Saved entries
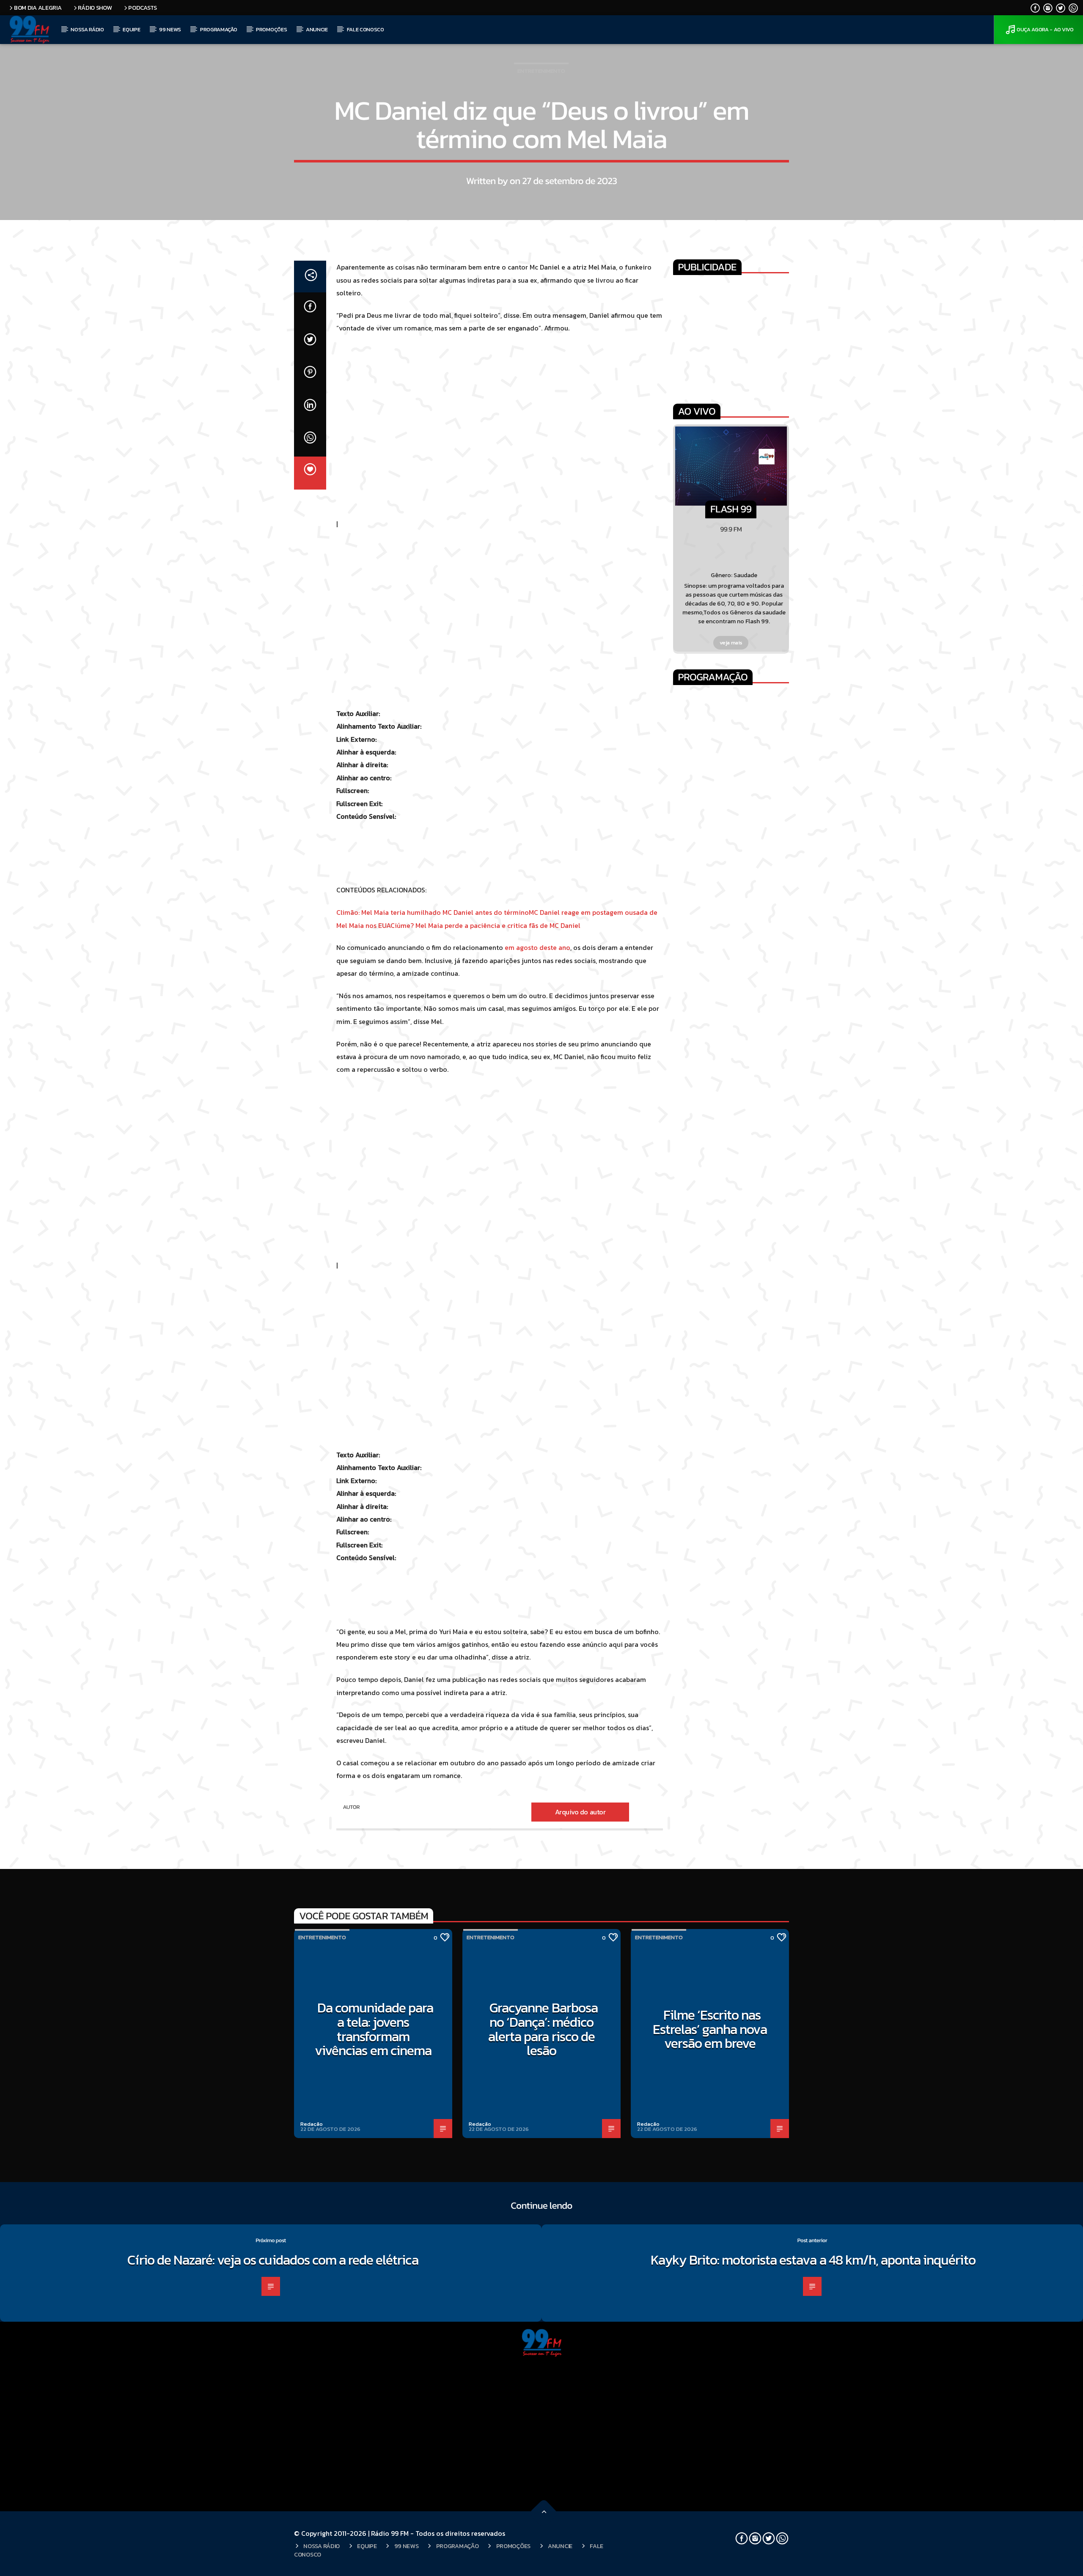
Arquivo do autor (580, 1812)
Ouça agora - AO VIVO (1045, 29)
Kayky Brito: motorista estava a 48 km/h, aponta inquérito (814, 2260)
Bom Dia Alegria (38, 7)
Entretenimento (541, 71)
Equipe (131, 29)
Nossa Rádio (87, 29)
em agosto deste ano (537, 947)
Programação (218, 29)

**Your task**: Could you reproduce the lines above, from the one that holds "Kayky Brito: motorista" through the last, exactly as they stand?

**Reply**:
Kayky Brito: motorista estava a 48 km/h, aponta inquérito (814, 2260)
Bom Dia Alegria (38, 7)
Entretenimento (541, 71)
Equipe (131, 29)
Nossa Rádio (87, 29)
em agosto deste ano (537, 947)
Programação (218, 29)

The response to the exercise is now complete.